Given data

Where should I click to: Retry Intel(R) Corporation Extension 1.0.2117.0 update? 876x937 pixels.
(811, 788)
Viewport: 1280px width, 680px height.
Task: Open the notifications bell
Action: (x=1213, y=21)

Problem details
All the entries are to be set down exactly as they appear.

Exercise answer
Where should I click to: Retry Intel(R) Corporation Extension 1.0.2117.0 update? 876x937 pixels.
(811, 788)
Viewport: 1280px width, 680px height.
Task: Open the notifications bell
Action: (x=1213, y=21)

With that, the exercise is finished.